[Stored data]
▼

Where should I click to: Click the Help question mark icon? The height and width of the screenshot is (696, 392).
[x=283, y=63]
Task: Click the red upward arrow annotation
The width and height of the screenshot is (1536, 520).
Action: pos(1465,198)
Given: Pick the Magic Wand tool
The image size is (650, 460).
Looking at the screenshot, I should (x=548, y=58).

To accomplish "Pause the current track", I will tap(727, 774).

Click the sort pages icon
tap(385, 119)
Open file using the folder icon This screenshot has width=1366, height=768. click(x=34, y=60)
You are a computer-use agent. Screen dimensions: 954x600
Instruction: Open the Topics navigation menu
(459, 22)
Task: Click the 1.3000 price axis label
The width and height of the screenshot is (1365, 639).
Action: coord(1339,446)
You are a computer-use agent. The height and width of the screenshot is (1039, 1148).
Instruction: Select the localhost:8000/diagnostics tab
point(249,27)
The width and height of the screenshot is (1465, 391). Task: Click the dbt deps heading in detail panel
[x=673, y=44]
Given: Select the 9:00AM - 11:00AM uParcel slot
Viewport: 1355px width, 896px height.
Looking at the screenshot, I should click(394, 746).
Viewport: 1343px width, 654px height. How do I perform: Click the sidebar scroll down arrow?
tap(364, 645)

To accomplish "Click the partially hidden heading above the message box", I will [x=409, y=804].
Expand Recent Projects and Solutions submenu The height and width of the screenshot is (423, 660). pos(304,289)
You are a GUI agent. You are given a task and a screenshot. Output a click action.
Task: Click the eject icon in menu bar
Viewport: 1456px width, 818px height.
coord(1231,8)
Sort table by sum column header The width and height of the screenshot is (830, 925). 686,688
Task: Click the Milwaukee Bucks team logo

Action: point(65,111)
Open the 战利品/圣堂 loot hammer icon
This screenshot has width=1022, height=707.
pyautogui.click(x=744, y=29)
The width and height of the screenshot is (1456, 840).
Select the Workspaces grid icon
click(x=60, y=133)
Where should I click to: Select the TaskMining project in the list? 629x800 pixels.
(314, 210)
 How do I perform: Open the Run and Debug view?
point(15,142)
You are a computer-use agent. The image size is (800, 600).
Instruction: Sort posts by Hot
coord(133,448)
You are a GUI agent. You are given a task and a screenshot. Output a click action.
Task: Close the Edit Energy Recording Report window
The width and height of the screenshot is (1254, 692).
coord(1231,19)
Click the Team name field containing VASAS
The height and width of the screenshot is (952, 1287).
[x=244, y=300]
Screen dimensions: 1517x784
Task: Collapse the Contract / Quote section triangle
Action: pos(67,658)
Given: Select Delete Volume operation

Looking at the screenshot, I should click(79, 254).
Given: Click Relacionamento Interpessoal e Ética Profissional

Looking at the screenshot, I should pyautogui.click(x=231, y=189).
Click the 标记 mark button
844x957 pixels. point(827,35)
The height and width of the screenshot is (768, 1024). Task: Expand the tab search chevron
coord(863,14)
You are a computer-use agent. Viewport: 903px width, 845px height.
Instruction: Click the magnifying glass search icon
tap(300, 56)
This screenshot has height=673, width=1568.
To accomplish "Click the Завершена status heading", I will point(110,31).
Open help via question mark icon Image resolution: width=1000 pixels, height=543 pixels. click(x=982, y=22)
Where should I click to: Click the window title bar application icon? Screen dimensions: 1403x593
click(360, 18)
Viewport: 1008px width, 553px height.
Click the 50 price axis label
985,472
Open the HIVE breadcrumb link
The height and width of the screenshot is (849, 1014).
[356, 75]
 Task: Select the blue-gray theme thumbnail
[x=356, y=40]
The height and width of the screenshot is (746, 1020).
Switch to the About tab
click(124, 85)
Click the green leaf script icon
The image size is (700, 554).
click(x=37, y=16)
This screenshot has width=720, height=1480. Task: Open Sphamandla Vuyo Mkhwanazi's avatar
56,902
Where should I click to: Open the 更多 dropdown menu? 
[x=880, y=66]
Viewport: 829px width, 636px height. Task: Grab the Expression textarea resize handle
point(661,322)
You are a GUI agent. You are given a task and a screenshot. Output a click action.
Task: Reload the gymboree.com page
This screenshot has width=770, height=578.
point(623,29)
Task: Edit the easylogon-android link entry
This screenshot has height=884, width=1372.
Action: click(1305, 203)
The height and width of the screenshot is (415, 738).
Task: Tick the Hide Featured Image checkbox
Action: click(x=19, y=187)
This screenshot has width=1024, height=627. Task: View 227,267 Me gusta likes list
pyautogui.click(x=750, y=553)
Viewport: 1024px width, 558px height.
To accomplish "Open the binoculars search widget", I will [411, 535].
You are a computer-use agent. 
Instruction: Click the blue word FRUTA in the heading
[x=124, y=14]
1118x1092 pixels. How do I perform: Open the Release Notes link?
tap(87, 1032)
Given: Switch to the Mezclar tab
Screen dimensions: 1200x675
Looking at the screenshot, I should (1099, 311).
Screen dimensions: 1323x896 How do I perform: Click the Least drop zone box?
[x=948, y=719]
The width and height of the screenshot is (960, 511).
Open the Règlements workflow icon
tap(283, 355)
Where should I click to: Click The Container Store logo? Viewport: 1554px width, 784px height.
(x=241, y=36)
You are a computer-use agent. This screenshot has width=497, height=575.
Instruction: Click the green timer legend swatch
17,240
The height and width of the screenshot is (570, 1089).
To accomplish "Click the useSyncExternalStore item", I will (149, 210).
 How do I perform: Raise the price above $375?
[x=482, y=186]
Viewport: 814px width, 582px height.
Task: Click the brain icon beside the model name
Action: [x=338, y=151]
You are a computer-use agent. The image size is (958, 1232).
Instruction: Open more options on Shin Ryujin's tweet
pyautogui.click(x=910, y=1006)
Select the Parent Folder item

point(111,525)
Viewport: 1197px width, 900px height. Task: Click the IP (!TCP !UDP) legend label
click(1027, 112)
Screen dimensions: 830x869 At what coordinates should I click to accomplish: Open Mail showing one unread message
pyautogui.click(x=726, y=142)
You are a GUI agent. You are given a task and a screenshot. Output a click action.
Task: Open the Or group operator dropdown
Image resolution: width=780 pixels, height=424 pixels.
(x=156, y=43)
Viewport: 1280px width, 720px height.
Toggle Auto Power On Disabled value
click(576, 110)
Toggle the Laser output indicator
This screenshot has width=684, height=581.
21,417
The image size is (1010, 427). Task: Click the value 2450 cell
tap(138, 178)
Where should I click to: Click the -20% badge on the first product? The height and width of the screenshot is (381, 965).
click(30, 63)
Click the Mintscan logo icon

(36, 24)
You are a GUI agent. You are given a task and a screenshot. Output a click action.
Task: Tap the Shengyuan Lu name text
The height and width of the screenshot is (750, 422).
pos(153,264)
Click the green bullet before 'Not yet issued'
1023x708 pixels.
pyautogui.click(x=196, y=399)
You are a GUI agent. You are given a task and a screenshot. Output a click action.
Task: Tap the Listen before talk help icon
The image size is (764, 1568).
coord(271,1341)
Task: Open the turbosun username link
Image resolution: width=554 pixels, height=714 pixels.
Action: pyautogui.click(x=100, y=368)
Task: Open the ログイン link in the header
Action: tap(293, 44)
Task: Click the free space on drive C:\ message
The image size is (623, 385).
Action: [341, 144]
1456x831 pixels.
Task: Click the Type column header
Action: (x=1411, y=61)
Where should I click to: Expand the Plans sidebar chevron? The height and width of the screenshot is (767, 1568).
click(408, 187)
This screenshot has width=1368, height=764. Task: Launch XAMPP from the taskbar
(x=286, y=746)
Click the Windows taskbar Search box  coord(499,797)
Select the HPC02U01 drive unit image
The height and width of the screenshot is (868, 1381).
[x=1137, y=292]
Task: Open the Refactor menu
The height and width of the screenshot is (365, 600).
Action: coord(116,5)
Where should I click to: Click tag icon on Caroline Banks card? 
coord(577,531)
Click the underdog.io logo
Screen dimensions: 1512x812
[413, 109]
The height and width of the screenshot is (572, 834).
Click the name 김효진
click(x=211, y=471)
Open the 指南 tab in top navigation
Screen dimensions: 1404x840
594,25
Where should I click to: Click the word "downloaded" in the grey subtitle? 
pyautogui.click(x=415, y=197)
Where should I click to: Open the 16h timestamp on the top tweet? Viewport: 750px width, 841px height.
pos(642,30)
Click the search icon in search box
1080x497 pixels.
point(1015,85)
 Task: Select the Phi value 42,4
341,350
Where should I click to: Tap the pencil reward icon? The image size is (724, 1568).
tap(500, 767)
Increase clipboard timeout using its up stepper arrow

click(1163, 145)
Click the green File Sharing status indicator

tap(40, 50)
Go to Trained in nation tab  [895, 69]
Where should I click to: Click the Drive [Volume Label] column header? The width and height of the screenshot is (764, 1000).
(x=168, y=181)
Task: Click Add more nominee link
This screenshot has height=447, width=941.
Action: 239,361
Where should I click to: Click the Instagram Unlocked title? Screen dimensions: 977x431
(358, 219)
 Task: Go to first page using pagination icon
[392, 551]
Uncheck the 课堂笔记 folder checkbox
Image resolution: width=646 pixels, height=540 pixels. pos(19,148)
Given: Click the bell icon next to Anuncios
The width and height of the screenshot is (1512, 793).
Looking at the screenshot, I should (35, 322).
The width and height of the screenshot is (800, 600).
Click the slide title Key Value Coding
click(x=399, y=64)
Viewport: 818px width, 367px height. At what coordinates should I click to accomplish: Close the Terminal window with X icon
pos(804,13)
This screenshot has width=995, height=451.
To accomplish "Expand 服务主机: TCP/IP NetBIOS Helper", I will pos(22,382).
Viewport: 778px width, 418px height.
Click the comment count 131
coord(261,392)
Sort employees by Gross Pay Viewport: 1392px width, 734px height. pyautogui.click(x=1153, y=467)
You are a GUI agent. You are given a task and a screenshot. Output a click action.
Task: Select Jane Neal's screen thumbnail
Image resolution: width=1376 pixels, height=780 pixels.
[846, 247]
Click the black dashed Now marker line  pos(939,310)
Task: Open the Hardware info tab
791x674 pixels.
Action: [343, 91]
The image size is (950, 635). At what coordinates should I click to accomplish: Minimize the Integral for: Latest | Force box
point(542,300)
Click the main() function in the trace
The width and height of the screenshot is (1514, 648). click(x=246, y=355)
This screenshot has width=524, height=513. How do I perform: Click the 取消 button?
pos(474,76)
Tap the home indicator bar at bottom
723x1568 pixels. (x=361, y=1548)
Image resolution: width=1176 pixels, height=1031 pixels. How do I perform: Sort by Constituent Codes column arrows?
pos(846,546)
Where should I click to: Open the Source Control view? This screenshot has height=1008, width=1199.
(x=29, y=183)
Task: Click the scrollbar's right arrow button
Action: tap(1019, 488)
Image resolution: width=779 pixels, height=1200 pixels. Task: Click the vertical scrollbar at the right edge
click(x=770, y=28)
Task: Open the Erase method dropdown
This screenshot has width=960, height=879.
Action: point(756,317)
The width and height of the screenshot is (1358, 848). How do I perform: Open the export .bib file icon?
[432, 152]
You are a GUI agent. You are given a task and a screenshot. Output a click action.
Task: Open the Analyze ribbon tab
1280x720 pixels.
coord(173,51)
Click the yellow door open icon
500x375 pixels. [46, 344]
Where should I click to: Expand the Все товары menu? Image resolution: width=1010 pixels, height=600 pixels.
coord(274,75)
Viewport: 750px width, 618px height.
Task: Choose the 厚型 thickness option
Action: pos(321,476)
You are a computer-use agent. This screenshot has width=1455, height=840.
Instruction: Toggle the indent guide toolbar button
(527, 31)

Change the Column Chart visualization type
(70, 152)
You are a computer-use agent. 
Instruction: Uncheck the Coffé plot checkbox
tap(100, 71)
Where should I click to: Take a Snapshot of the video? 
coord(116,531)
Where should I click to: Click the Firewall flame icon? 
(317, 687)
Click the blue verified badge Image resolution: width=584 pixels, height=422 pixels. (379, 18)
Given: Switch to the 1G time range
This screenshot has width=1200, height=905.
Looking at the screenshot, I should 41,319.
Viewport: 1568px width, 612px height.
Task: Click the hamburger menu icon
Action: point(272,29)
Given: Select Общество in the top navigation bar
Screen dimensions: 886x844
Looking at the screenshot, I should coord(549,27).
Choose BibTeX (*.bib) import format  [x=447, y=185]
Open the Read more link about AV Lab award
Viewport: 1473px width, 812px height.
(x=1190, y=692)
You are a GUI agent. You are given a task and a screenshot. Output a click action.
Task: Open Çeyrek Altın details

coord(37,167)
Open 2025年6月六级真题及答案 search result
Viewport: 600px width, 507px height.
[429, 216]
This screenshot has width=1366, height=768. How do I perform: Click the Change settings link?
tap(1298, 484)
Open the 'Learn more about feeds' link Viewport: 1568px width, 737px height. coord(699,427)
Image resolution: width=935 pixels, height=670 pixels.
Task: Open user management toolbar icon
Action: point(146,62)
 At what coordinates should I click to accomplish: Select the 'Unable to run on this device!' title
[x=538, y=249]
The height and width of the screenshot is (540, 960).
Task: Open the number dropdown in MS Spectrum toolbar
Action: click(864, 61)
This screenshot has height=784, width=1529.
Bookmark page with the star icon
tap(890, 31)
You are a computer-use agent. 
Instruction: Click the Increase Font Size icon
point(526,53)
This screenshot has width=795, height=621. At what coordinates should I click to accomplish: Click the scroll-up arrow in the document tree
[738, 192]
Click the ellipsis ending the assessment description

▲

> _WORK ITEM_
Scan the data above and report each line in which "will" is present.

> _EXERCISE OUTPUT_
To accomplish "Pause the current track", I will tap(727, 774).
To accomplish "Click the partially hidden heading above the message box", I will [x=409, y=804].
To accomplish "Click the Завершена status heading", I will point(110,31).
To accomplish "Open the binoculars search widget", I will [411, 535].
To accomplish "Click the useSyncExternalStore item", I will (149, 210).
To accomplish "Expand 服务主机: TCP/IP NetBIOS Helper", I will pos(22,382).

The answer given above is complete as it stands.